Yes you could. You can map your domain to that as a CNAME record and should work
Oh great. Thanks so much @@MarcelDempers
you are really amazing, instructions are really clear!
You should create END-TO-END tutorial of setting up HA SSL VAULT with Consul :D
on k8s of course
What if we need a wild card certificate, for different Namespaces different certificate will be created based on the host name and that too with HTTP01 challenge
Very nice content, if you have to follow this with aws free tier account, what extra we need to do??
Great video Marcel !! Thanks for info
You saved my day. thank you so much 🎉❤
your videos are awesome. Thanks so much!
Thank you this helped me so much!
Thanks a lot, I got it set up! So this is called TLS termination in Nginx since behind Nginx only port 80 is used?
Yes you're right! TLS is offloaded by default unless passthrough is explicitly stated in the ingress annotation
if dns01 solver, what are the records needed to create on Cloudflare?
You have save my bacon once again sir. Thank you.
Do you have a video about MTLS ?
I'm trying to setup let's Encrypt for my linode Kubernetes cluster but I'm able to get the certificate to issue. Can you help?
Never mind, I was able to find my error and wiith the content of this amazing video I'm created a successful SSL using let's encrpyt. Looking forward to more vidoes DevOps Guy
another great video Marcel !! Thanks
I should have subscribed to this channel earlier. Awesome Content - Just Subscribed !!🔥
such an excellent video thanks Marcel :)
Great video. Very helpful. If I want my pods to communicate via REST API using https internally, will this be applicable?

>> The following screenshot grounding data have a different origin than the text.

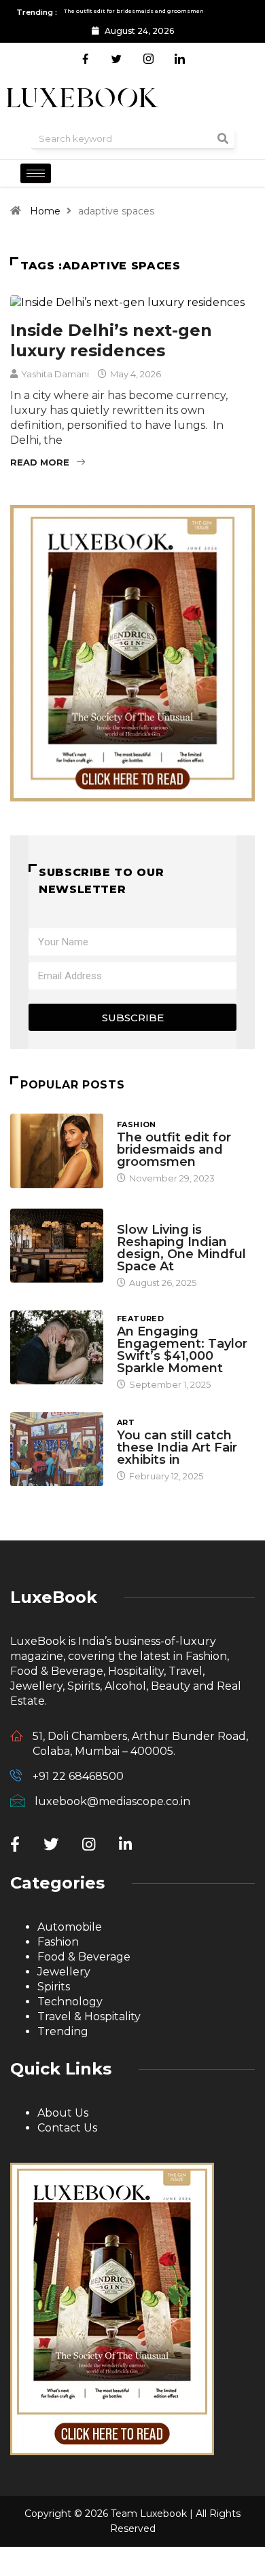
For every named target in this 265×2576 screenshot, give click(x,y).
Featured (140, 1318)
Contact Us (67, 2127)
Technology (70, 2001)
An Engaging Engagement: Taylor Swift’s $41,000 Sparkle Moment (182, 1350)
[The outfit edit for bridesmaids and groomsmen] (56, 1151)
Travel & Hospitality (89, 2016)
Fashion (136, 1124)
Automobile (69, 1926)
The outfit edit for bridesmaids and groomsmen (174, 1149)
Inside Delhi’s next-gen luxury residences (111, 340)
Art (126, 1422)
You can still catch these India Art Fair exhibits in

Have not explored this yet, but I think what you are after is mTLD (mutual TLS) between internal APIs.
Might need to explore mTL with cert manager (if possible) or other tools
@@MarcelDempers I also watching your ISTIO video. Do you think it would be appropriate to use it?

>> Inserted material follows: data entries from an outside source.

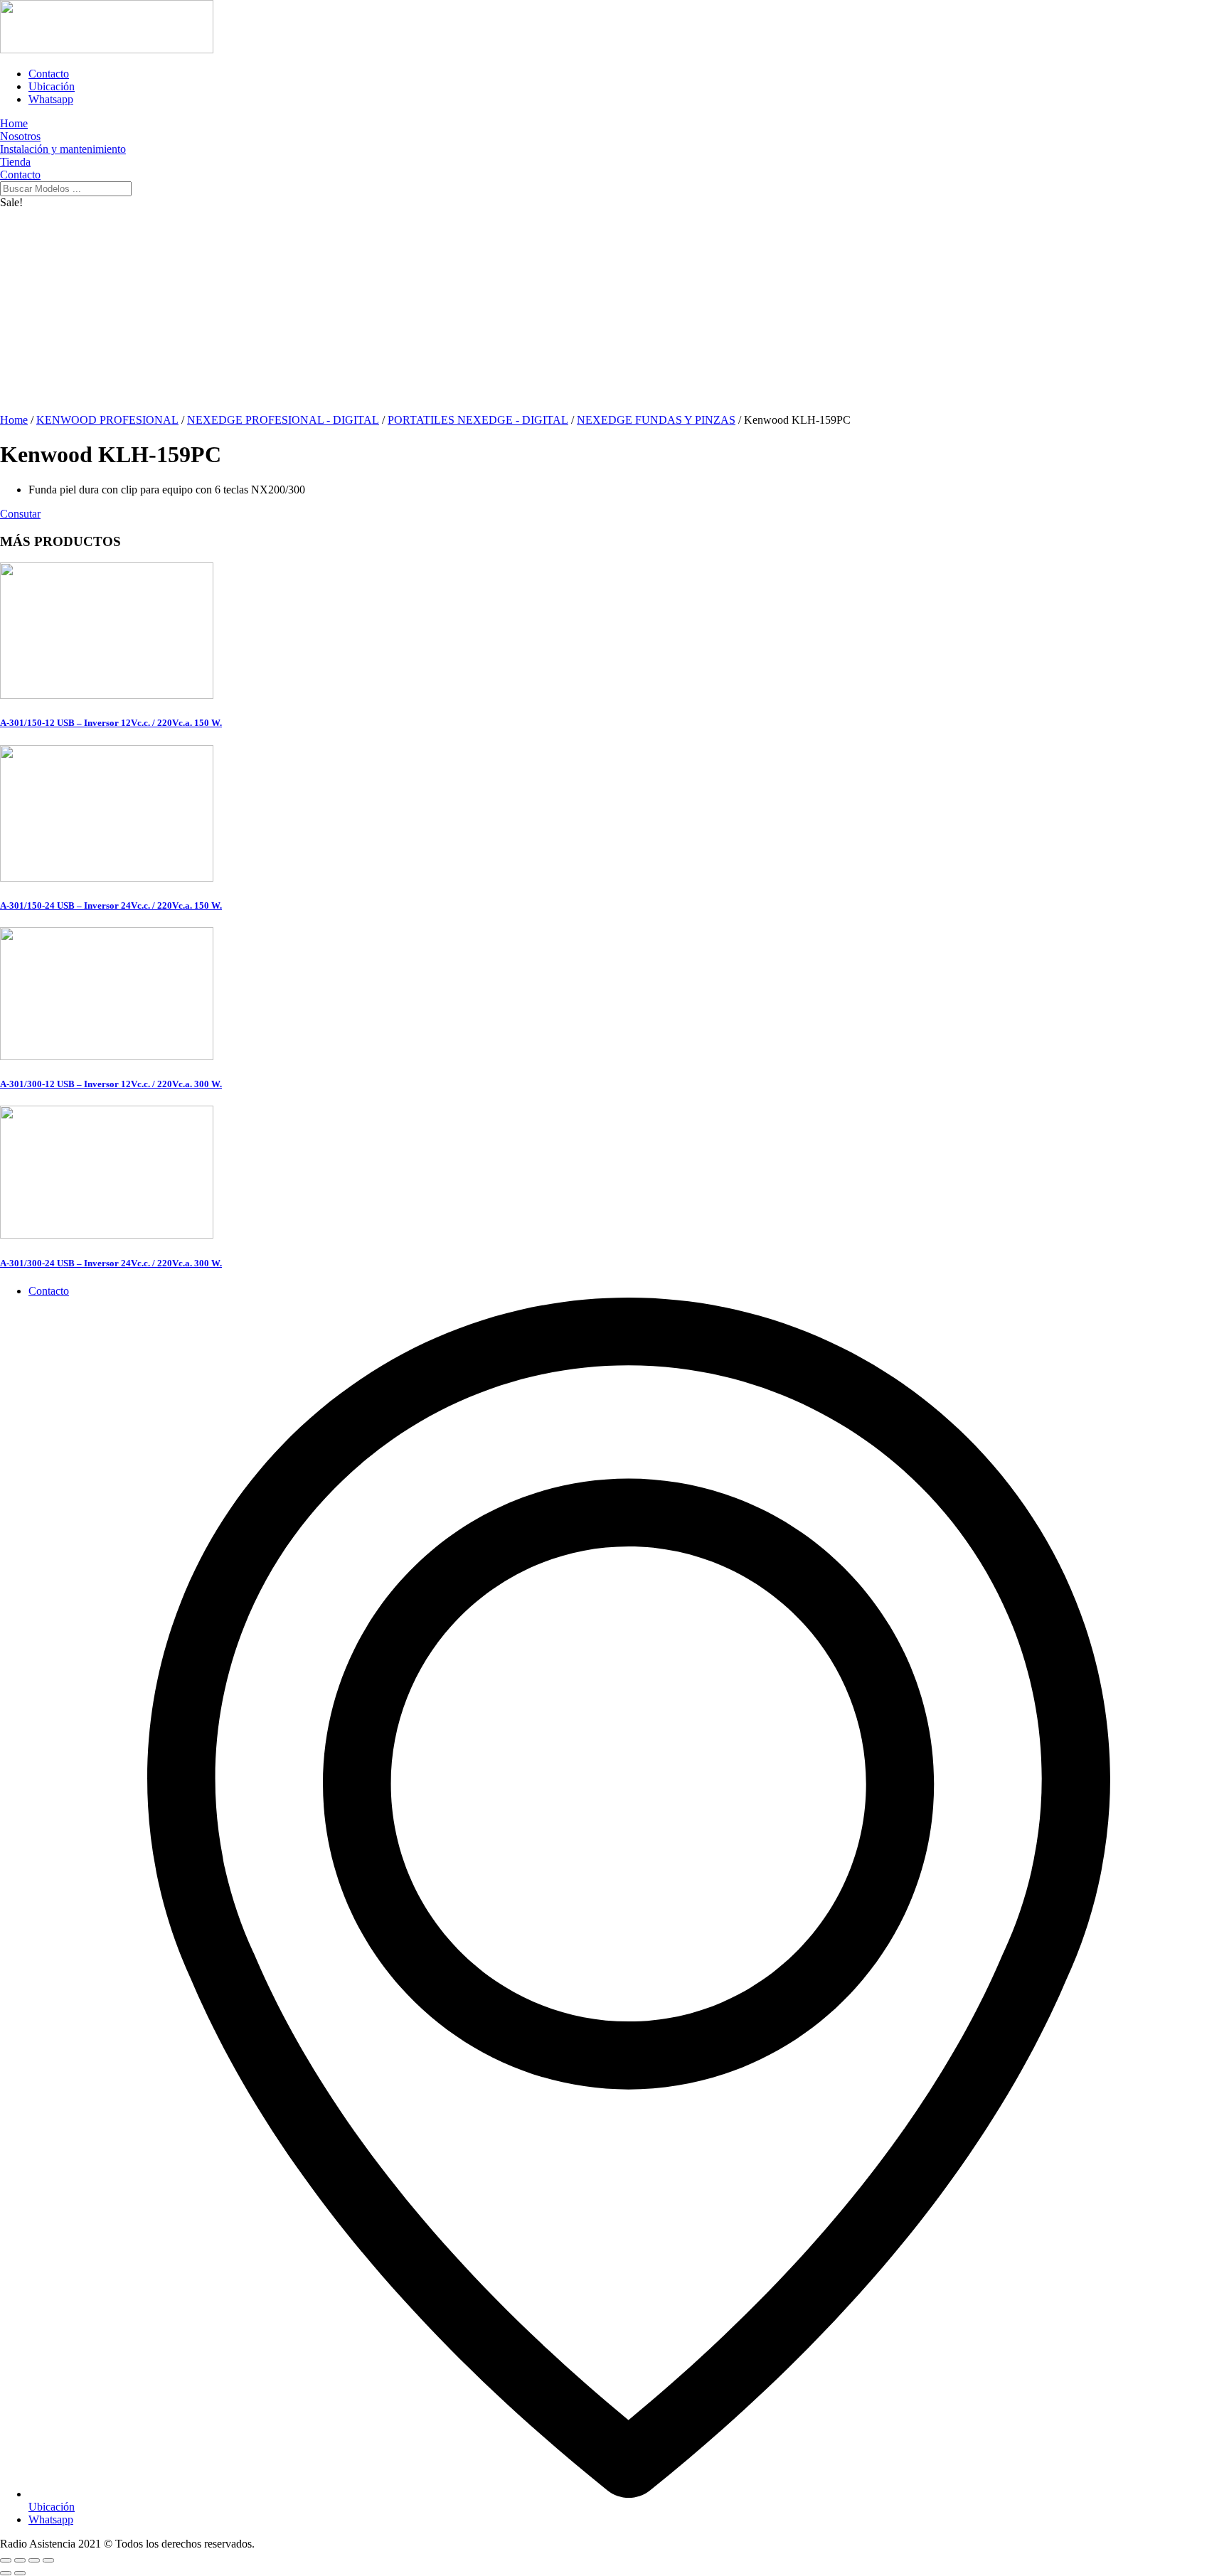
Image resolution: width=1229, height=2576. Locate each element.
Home (14, 420)
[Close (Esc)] (5, 2560)
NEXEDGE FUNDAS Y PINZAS (656, 420)
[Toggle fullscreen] (34, 2560)
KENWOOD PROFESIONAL (107, 420)
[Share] (20, 2560)
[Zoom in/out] (48, 2560)
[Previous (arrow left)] (5, 2573)
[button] (20, 514)
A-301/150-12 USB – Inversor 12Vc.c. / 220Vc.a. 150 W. (111, 722)
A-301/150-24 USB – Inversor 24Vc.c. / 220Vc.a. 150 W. (111, 905)
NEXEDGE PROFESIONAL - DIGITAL (283, 420)
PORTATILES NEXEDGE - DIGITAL (478, 420)
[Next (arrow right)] (20, 2573)
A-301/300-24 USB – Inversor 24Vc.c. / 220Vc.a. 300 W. (111, 1263)
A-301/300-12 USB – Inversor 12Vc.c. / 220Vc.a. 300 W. (111, 1084)
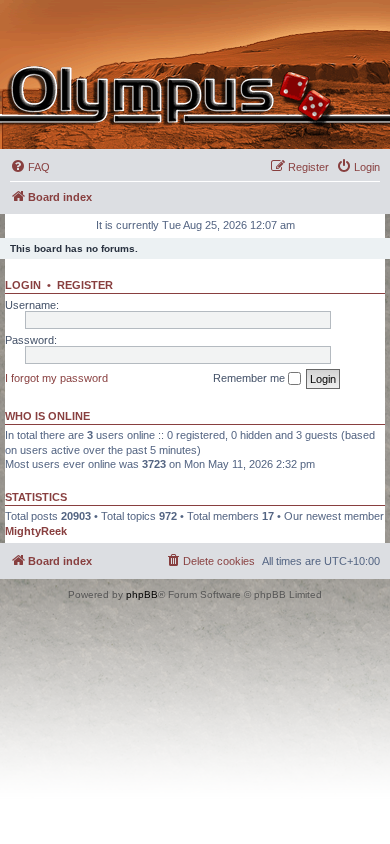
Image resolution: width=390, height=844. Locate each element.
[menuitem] (30, 167)
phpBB (142, 594)
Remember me (250, 378)
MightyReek (36, 531)
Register (85, 285)
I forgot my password (56, 378)
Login (23, 285)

Nobody talks about http2, seems like after ingress and ssl implementation there is no way to keep http2 connection.
a big red hart from Romania ❤
Simply brilliant.
Thanks a lot, that’s a really useful video.
Wish I had found this tutorial early.
Amazing work, thank you
Great explanation, however background music is bit annoying.
I'm going to try this!
MetalLB can give the LoadBalancer a external IP.

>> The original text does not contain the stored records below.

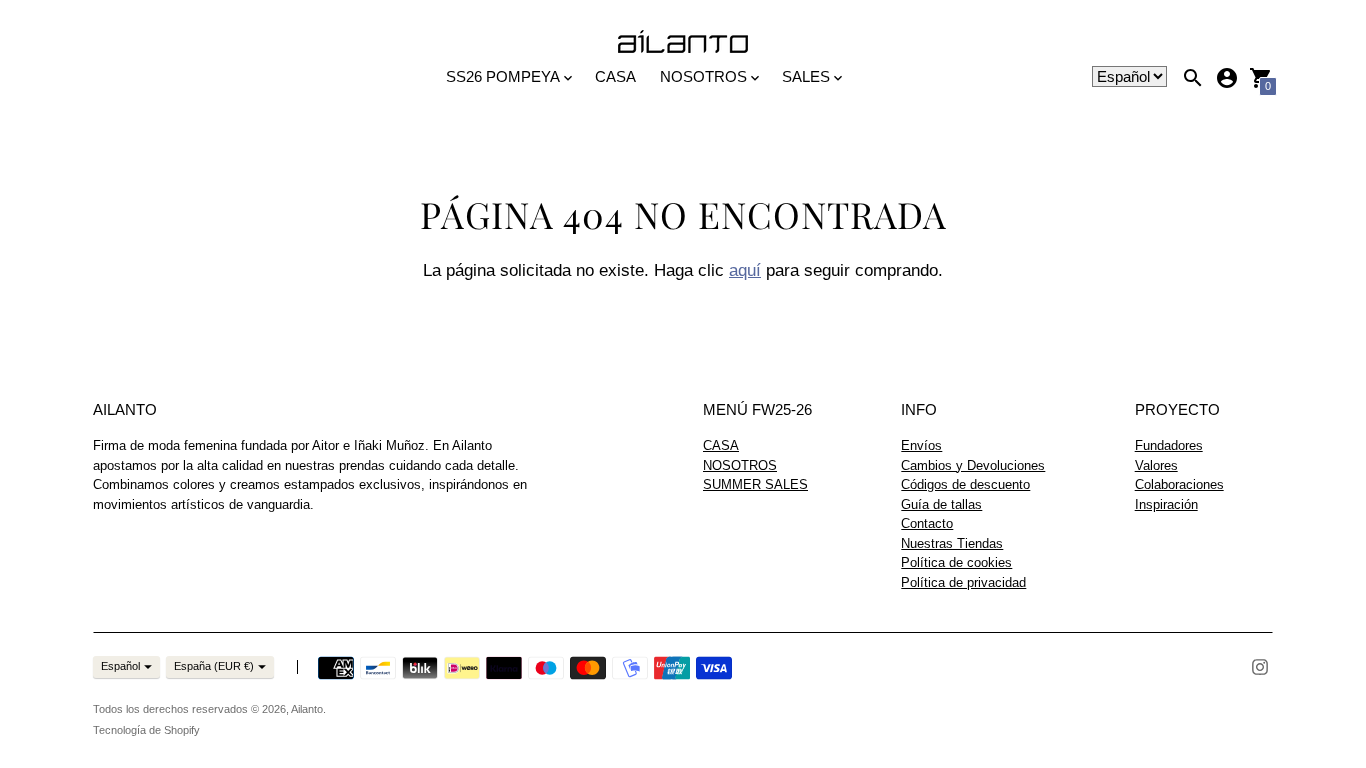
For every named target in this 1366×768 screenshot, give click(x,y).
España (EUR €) (214, 666)
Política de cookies (956, 562)
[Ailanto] (683, 43)
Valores (1156, 465)
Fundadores (1169, 445)
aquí (745, 270)
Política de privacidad (963, 582)
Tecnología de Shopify (146, 730)
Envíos (921, 445)
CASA (615, 76)
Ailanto (307, 709)
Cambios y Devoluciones (973, 465)
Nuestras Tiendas (952, 543)
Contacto (927, 523)
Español (120, 666)
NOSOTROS (740, 465)
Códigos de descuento (965, 484)
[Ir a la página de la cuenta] (1227, 78)
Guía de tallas (941, 504)
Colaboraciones (1179, 484)
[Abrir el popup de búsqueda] (1193, 78)
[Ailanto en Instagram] (1260, 665)
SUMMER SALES (755, 484)
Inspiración (1166, 504)
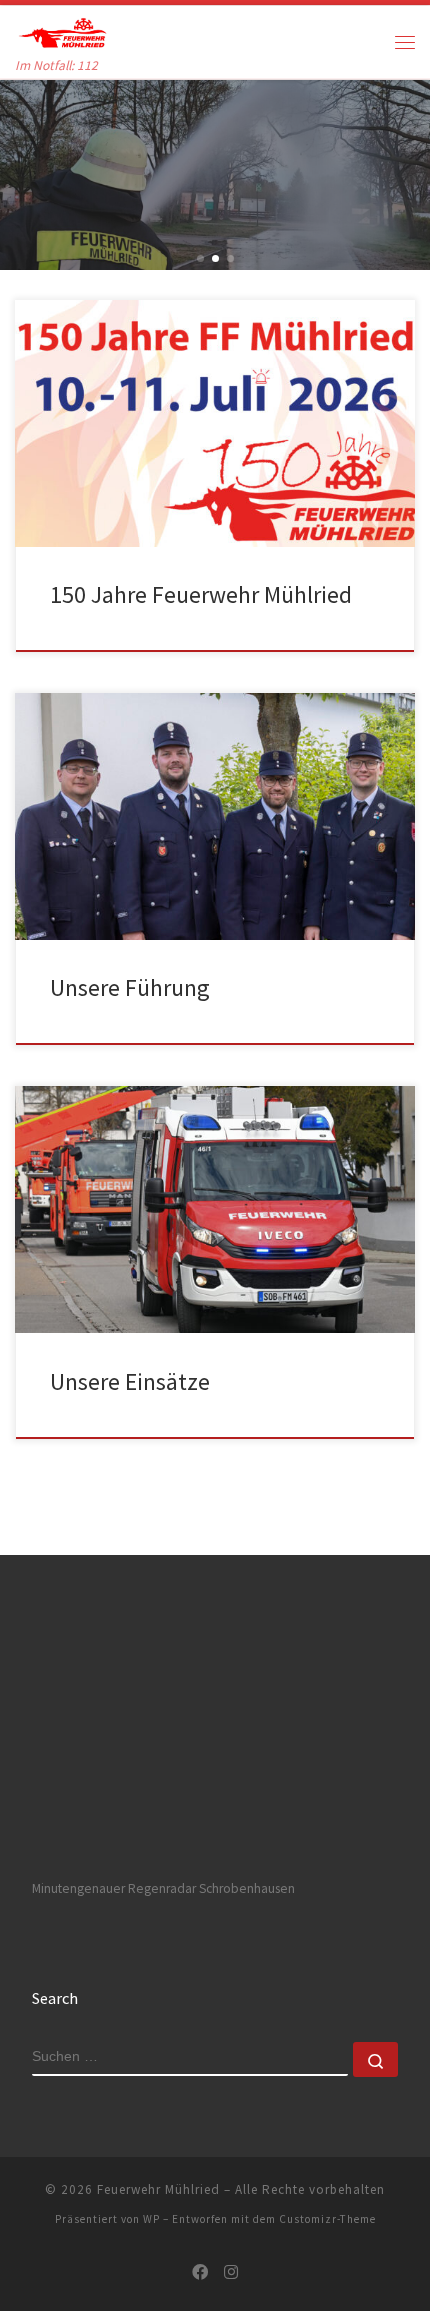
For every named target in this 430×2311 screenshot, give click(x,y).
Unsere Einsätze (130, 1381)
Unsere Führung (130, 987)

A.burton-Boston one the better videos , I like and subscribed ... excellent work.
Great Content, thats exactly im a looking for. But its normal the Acme responde slow down about 30 minutes? -> Waiting on certificate issuance from order..
It sounds a bit fishy to me that it takes so long. I know there might be rate limiting on the production endpoint.
There is good troubleshooting docs here to debug orders\challenges.
cert-manager.io/docs/faq/acme/
If you're still stuck, I'd report an issue on the cert-manager GitHub repo, or chat to the folks in the kubernetes slack channel, they're very friendly and helpful
@@MarcelDempers yeah, looks like a problem here. after waiting 8hours, nothing change. i trying do more stuffs and report to you thanks
@@MarcelDempers Strange that. when im apply the certificate.yml the K8s not create a secret, the secrete comes with 'opaque' -> thats normal?
@@MarcelDempers everything its fine, when im troubleshooting kubectl get challenges im receive a response that my other ingress causing a conflict,(im using a baremetal) an metalLb, when i remove that ingress, works like a charm! thanks man!
is this safe to implement both in prod and no prod?